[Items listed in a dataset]
=== Begin Enclosure ===

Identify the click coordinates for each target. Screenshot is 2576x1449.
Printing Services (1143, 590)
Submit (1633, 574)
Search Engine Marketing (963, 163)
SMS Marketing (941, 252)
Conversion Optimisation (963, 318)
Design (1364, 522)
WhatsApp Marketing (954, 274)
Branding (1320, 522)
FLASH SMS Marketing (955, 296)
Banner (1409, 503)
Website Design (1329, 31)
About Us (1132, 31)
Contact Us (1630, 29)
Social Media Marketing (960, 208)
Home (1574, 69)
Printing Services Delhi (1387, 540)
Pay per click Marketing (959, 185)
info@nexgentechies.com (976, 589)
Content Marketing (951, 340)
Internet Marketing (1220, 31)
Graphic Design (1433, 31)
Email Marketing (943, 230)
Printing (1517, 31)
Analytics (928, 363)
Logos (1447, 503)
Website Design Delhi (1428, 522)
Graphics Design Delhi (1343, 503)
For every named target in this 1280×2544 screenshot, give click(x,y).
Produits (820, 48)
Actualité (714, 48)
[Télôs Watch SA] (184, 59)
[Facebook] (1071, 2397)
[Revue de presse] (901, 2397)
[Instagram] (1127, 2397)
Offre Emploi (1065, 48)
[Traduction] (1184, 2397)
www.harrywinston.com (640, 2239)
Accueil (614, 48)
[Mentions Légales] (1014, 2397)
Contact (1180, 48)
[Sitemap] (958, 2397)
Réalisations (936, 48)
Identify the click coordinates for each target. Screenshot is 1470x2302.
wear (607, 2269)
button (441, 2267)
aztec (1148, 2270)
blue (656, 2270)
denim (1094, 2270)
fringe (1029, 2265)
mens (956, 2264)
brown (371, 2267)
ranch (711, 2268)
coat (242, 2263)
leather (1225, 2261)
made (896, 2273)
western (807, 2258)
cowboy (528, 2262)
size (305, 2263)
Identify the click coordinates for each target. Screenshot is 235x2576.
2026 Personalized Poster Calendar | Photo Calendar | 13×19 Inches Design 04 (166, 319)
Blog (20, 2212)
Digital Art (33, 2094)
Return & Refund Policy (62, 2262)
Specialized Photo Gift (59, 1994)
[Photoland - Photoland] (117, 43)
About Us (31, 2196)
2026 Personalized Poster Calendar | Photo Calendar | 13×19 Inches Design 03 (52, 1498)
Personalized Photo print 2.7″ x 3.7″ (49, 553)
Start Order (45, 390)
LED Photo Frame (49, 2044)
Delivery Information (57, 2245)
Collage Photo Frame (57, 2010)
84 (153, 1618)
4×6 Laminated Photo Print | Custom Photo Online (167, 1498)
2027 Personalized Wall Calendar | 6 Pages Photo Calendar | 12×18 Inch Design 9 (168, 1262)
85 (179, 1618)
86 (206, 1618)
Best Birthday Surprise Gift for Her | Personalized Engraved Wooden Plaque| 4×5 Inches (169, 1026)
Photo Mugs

=== End Enclosure ===

**Task to carry out:** Start at the first line of the entries and stop at the line with "About Us (1132, 31)". Retype each of those lines exactly, both ends included.

**Reply to the exercise:**
Identify the click coordinates for each target. Screenshot is 2576x1449.
Printing Services (1143, 590)
Submit (1633, 574)
Search Engine Marketing (963, 163)
SMS Marketing (941, 252)
Conversion Optimisation (963, 318)
Design (1364, 522)
WhatsApp Marketing (954, 274)
Branding (1320, 522)
FLASH SMS Marketing (955, 296)
Banner (1409, 503)
Website Design (1329, 31)
About Us (1132, 31)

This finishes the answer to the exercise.